Segment Start: Data extract
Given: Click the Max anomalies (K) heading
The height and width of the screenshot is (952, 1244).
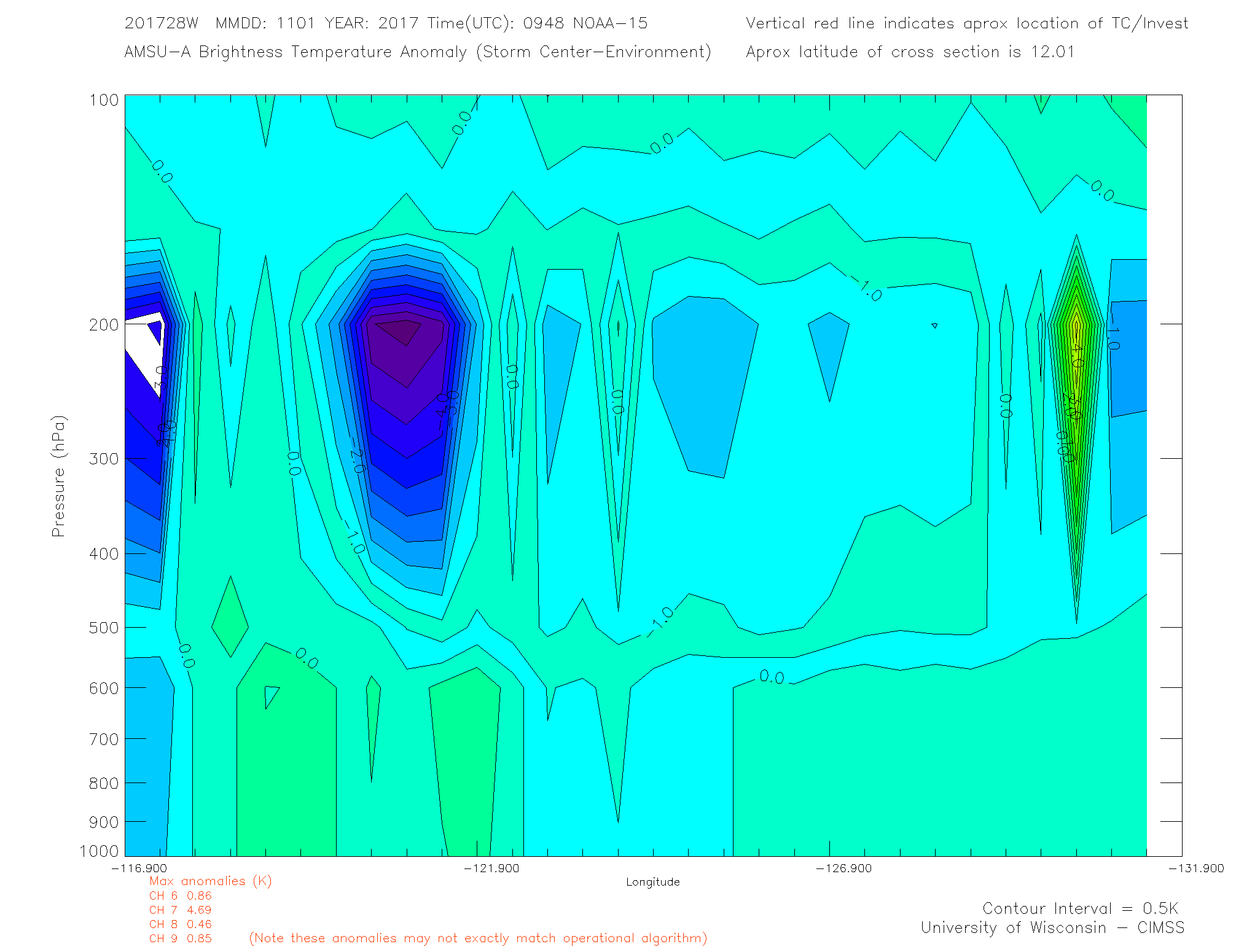Looking at the screenshot, I should [210, 881].
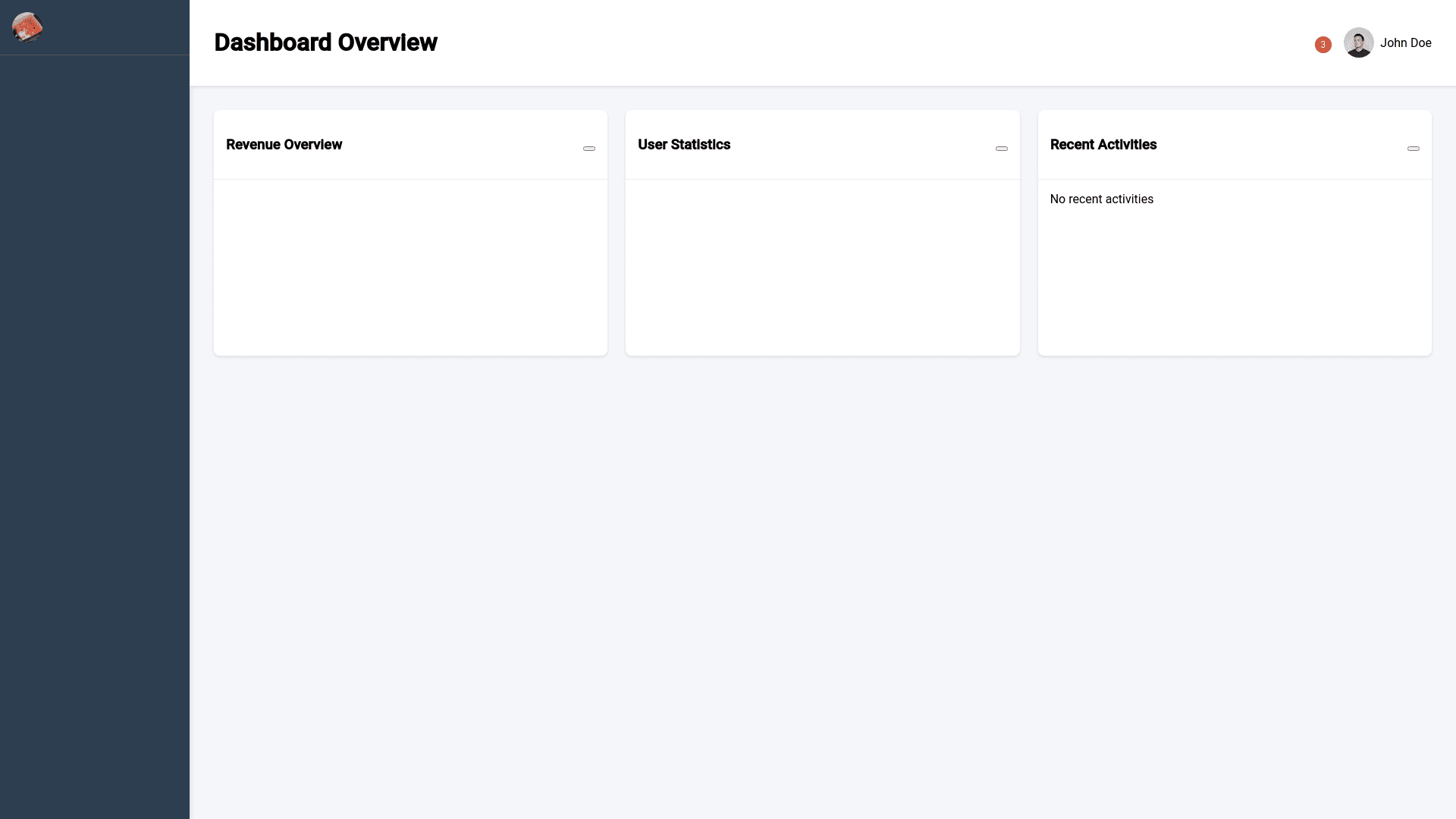Open the Revenue Overview card options button
The image size is (1456, 819).
(x=589, y=149)
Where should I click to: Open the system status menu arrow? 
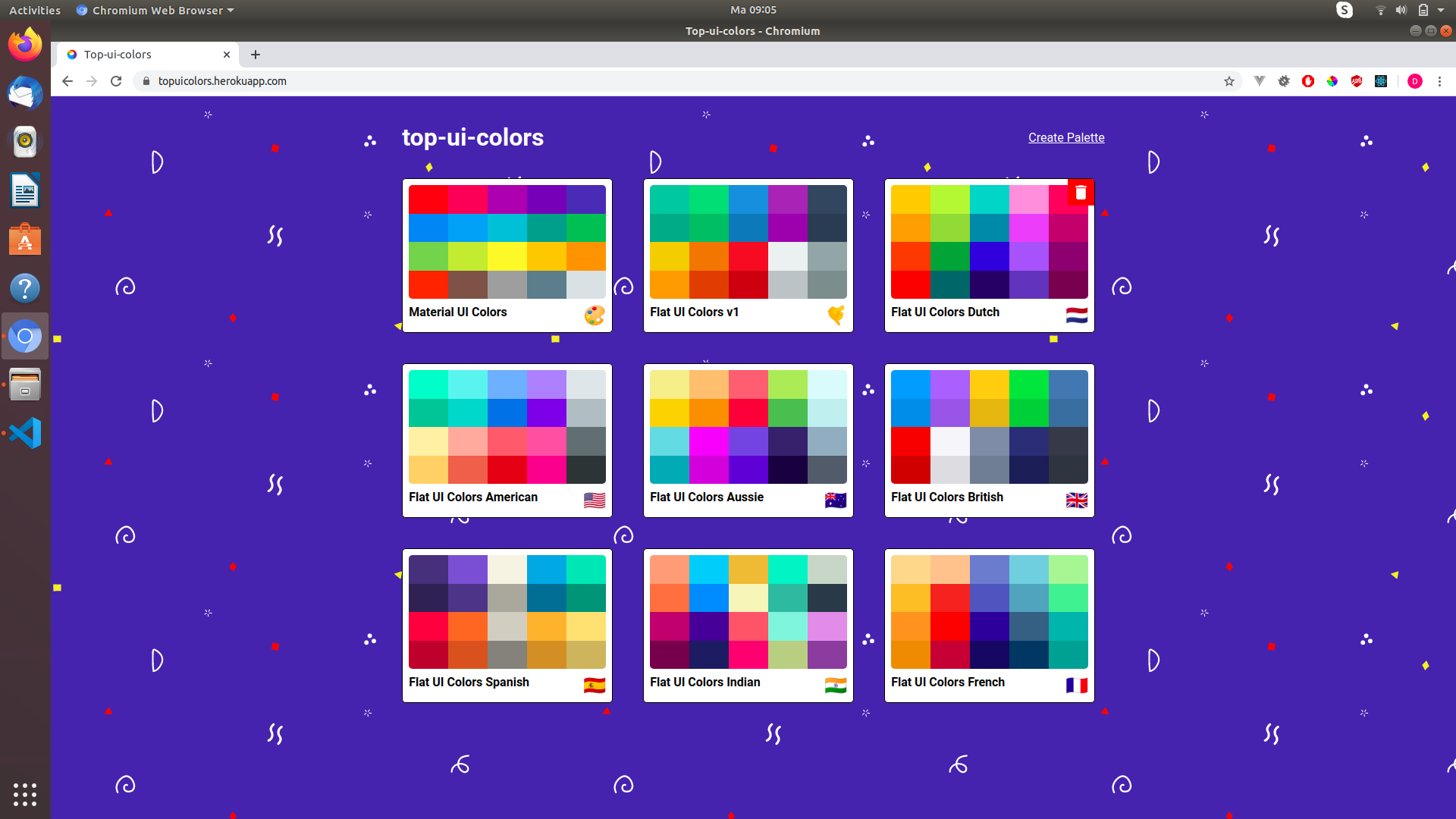pos(1441,10)
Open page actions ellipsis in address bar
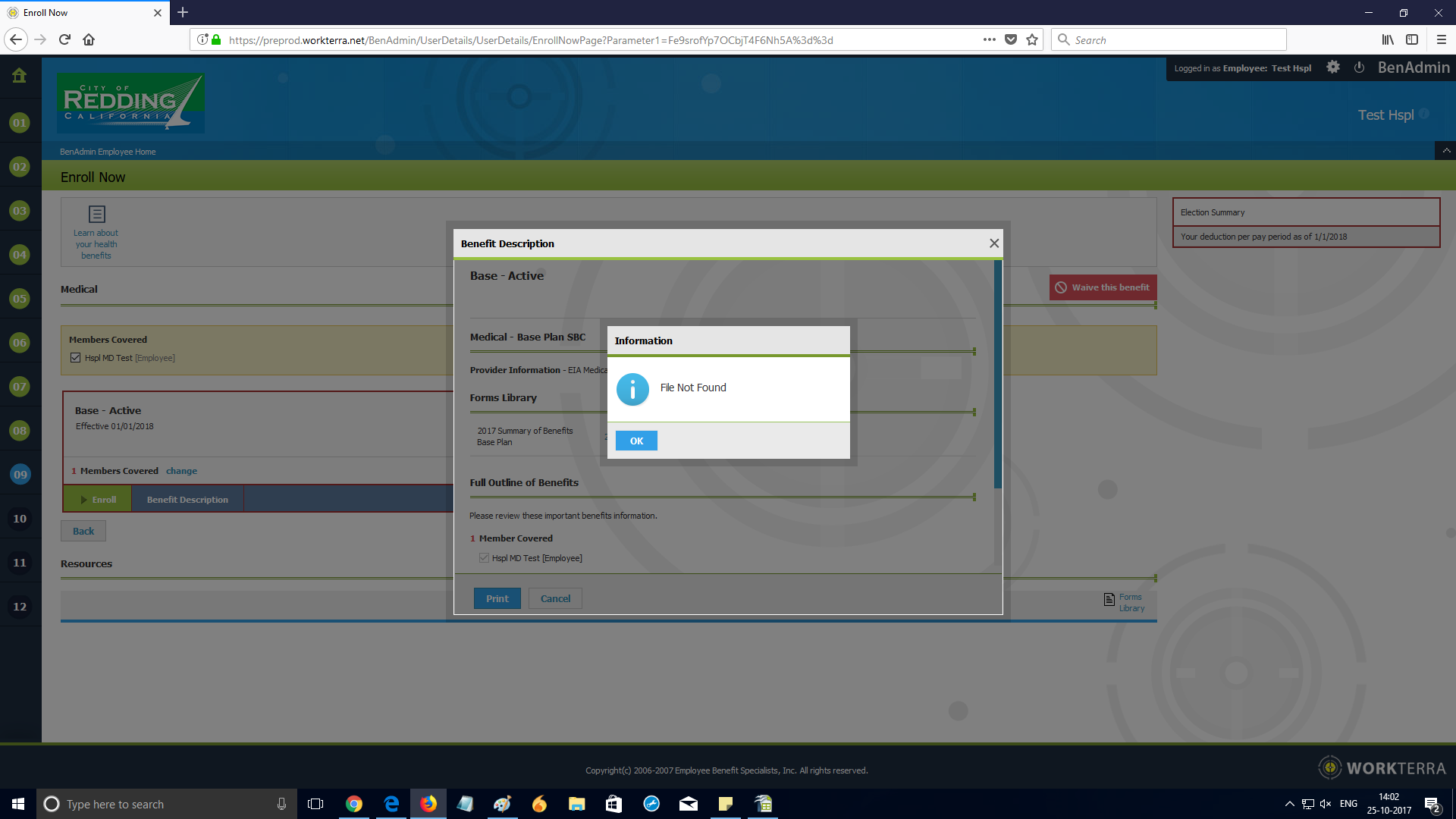This screenshot has width=1456, height=819. point(989,39)
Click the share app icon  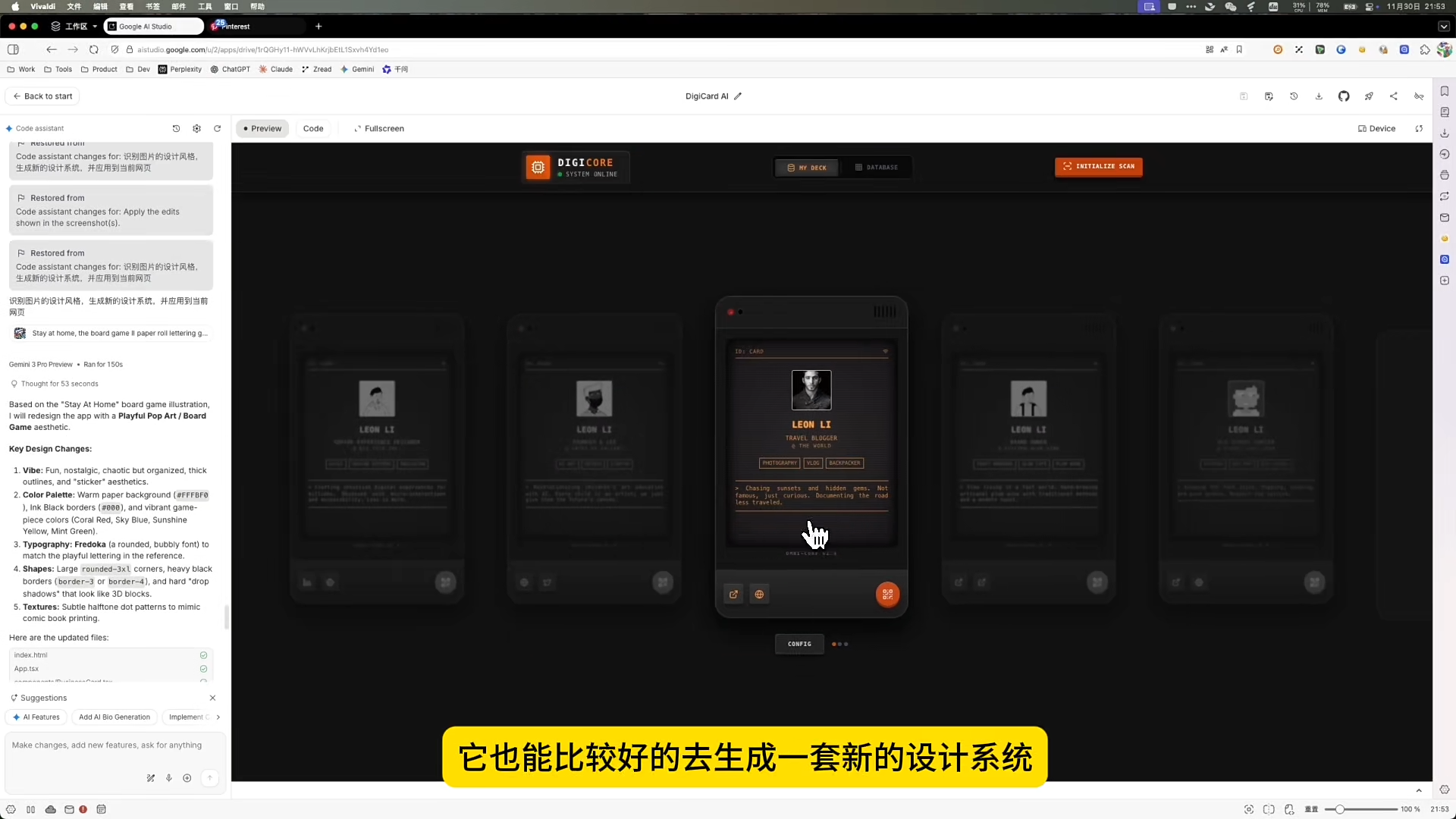click(1394, 96)
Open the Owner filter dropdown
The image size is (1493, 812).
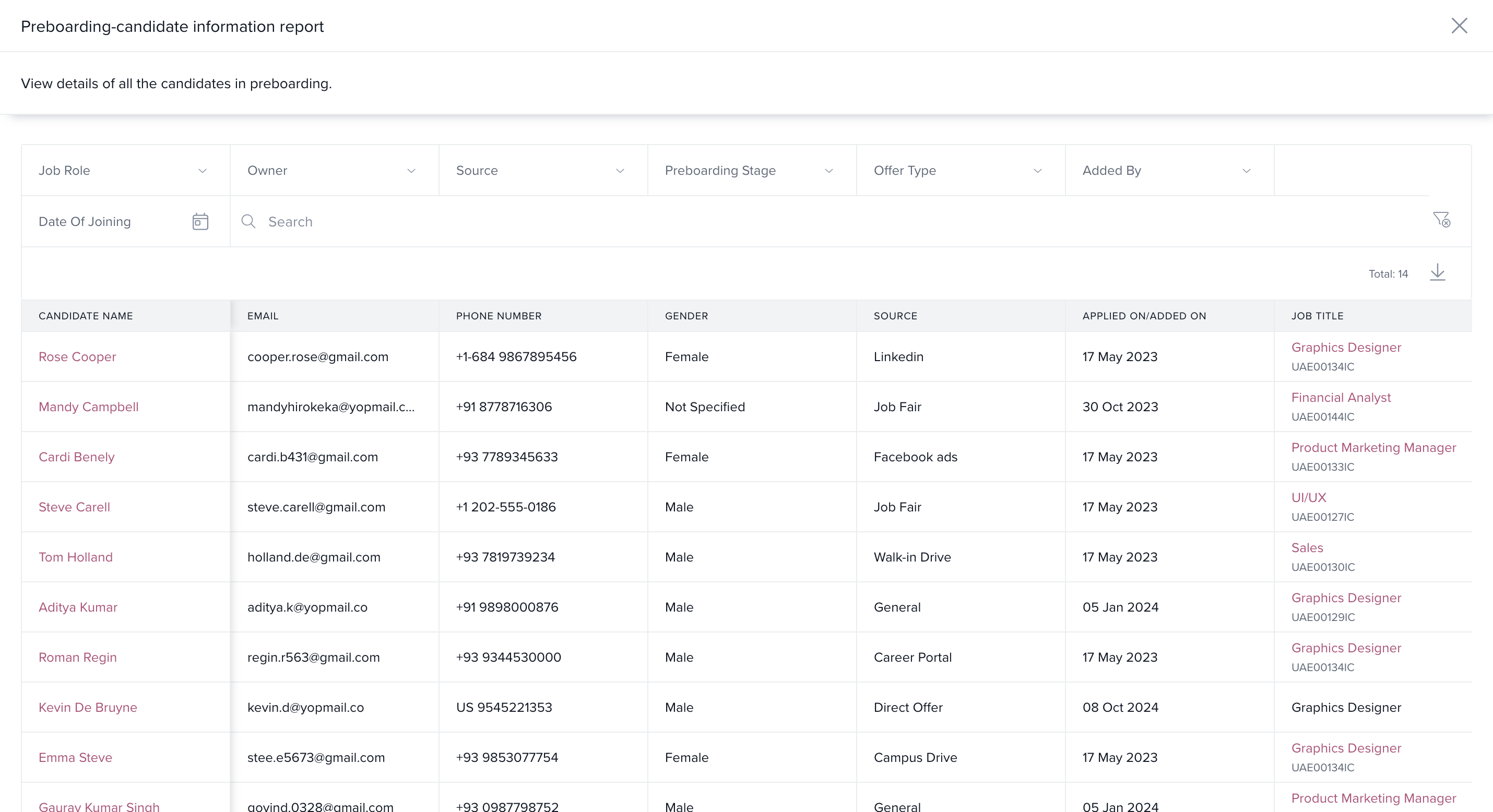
Segment End: Data extract
**Work to complete**
Only an exact copy belongs in the answer: the lines from the one containing "Open the Owner filter dropdown" through the end of the records, both ends included, minus the pictures.

**Output for this task**
Open the Owner filter dropdown
The image size is (1493, 812).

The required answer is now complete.